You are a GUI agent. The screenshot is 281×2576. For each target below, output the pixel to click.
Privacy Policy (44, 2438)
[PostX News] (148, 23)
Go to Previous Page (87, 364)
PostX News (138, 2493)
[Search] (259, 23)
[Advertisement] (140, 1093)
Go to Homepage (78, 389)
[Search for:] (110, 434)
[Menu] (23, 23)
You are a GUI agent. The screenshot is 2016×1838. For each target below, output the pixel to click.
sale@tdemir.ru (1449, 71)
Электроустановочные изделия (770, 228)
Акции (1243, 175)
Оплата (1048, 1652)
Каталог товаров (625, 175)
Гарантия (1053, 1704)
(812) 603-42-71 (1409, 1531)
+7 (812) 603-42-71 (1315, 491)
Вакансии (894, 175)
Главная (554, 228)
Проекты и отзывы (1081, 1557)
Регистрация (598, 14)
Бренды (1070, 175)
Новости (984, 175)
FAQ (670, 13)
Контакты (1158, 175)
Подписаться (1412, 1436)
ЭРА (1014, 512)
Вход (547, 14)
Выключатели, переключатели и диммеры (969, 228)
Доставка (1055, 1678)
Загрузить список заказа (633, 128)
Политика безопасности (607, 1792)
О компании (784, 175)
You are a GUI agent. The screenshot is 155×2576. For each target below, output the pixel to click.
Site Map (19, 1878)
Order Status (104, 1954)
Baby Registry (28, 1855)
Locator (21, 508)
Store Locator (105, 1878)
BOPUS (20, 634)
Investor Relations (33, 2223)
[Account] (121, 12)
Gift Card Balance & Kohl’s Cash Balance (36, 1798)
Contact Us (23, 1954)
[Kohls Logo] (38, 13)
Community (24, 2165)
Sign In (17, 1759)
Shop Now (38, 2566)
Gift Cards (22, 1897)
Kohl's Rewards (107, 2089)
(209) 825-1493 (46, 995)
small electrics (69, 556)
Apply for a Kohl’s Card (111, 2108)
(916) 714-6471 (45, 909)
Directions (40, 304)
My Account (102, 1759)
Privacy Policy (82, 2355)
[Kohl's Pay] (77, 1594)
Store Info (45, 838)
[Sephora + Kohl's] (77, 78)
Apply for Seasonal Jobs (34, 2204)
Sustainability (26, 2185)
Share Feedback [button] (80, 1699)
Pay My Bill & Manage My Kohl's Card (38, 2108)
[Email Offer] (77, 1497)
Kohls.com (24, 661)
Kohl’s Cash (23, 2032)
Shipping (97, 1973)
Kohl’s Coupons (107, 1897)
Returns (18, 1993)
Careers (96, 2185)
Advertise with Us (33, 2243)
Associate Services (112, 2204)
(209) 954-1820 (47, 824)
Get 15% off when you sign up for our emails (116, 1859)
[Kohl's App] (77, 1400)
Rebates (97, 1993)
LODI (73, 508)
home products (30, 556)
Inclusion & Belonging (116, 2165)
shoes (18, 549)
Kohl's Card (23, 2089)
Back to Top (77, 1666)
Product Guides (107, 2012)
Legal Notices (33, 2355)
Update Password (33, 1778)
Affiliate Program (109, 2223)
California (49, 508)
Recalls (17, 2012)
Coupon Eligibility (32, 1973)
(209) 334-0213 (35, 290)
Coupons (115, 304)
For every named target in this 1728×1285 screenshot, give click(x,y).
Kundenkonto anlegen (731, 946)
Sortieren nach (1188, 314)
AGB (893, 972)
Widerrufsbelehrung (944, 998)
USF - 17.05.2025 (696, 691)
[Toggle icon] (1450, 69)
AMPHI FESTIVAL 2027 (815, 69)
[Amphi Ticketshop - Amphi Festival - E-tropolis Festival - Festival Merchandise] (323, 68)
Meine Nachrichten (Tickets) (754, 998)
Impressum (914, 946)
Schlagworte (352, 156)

::::::::::

Retype the line containing "AGB (893, 972)" and all the lines after it, ending with the final line of the material, exactly.

AGB (893, 972)
Widerrufsbelehrung (944, 998)
USF - 17.05.2025 (696, 691)
[Toggle icon] (1450, 69)
AMPHI FESTIVAL 2027 (815, 69)
[Amphi Ticketshop - Amphi Festival - E-tropolis Festival - Festival Merchandise] (323, 68)
Meine Nachrichten (Tickets) (754, 998)
Impressum (914, 946)
Schlagworte (352, 156)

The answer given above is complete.